**Required work:**
Every line containing the word "Confirm" is to be copied from the data below.

**Dataset entries:**
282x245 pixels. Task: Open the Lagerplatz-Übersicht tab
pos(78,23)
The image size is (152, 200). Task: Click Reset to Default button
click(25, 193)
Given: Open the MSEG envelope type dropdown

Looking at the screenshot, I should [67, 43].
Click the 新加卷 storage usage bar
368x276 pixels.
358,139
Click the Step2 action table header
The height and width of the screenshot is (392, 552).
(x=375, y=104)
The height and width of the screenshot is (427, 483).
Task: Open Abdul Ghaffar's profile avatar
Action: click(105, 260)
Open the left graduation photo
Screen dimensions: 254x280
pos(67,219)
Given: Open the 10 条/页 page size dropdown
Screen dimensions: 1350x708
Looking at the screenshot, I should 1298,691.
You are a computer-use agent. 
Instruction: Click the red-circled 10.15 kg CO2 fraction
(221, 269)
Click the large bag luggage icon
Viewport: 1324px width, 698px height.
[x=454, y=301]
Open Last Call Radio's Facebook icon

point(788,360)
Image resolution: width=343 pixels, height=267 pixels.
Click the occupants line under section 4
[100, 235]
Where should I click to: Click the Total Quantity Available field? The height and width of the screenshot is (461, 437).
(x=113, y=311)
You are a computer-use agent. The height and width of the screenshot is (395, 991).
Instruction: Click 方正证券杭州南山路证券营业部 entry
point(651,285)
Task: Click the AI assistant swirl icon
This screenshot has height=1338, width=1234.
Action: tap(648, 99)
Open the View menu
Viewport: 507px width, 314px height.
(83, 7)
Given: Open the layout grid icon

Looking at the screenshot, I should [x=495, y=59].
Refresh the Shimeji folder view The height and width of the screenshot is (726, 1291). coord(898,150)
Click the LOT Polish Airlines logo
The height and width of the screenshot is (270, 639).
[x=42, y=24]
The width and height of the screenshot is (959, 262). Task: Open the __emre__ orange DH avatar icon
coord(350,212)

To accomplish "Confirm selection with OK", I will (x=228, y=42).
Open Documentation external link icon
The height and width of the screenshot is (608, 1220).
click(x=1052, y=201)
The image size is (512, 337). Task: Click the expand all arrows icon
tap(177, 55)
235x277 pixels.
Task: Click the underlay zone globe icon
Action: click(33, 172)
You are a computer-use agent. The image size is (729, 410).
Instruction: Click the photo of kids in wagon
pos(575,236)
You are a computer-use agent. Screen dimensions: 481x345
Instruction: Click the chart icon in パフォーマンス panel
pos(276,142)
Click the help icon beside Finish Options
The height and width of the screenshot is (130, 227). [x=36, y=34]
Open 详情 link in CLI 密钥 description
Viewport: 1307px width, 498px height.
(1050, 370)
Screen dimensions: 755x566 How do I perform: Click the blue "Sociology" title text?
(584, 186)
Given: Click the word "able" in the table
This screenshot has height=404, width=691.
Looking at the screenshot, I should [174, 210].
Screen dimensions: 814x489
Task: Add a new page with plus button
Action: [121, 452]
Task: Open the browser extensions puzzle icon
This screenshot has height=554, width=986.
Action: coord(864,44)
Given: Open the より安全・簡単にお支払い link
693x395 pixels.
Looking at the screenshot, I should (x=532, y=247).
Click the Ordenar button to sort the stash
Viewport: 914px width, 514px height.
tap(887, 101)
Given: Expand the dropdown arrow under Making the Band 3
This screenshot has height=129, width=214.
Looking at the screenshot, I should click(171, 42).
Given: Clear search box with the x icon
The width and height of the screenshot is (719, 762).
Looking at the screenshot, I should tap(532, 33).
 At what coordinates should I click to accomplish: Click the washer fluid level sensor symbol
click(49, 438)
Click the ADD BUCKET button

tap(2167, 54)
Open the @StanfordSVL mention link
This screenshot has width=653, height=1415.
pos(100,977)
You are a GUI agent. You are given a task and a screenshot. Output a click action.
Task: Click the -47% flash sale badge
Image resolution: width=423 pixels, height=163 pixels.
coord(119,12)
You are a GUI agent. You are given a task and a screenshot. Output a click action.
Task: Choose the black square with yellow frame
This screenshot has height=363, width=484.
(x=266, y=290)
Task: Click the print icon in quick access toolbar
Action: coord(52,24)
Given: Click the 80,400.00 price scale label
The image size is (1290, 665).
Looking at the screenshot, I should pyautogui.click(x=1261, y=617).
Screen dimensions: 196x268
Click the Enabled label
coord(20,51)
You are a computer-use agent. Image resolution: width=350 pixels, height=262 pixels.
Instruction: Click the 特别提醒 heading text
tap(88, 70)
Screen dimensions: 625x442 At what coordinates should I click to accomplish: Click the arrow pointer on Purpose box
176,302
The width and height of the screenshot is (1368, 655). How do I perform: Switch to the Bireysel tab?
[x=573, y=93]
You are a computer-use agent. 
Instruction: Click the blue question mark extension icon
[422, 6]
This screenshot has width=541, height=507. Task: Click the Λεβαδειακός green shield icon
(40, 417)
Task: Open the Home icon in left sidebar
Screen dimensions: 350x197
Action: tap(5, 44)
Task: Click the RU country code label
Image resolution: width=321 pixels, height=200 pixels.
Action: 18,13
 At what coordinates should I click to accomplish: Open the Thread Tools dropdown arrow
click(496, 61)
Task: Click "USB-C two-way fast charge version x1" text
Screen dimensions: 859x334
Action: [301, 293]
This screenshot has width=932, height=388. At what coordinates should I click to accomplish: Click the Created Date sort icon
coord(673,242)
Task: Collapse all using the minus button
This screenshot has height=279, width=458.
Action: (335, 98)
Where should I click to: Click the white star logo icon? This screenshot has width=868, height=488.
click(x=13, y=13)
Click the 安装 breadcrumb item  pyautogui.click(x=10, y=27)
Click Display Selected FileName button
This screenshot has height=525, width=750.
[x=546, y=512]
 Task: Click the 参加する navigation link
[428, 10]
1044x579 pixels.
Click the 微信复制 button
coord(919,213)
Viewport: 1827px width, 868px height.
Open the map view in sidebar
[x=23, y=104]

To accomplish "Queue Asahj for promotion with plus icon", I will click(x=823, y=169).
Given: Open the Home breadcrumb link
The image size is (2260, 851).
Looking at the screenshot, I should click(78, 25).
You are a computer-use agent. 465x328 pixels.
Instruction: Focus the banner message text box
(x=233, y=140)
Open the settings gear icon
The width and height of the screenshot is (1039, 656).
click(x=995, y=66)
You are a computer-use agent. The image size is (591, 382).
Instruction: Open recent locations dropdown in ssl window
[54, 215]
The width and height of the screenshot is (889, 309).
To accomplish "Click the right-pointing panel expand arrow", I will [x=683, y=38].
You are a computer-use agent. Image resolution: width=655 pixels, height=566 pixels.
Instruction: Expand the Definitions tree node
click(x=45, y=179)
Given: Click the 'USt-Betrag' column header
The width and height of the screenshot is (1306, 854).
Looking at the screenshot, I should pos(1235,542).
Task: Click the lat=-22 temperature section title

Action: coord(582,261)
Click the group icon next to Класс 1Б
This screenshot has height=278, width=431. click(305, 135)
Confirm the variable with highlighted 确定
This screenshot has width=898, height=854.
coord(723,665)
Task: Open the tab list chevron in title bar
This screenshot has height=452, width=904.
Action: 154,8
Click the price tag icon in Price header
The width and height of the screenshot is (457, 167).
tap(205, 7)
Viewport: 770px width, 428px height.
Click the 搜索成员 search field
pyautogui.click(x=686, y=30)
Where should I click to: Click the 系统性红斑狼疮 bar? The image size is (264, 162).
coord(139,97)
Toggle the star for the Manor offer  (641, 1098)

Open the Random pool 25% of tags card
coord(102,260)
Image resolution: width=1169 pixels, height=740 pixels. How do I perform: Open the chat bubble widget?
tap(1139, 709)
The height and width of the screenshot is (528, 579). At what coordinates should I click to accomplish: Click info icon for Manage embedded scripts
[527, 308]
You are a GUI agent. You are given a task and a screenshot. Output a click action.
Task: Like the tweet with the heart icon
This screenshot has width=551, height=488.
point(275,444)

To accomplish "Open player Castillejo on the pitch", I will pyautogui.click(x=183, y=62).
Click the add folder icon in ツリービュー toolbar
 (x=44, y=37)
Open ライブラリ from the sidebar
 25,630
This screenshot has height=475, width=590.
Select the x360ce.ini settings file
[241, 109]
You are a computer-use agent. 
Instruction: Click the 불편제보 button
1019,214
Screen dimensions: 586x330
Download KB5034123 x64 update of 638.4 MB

**Answer for this exercise:**
To accomplish "Confirm selection with OK", I will (x=228, y=42).
Confirm the variable with highlighted 确定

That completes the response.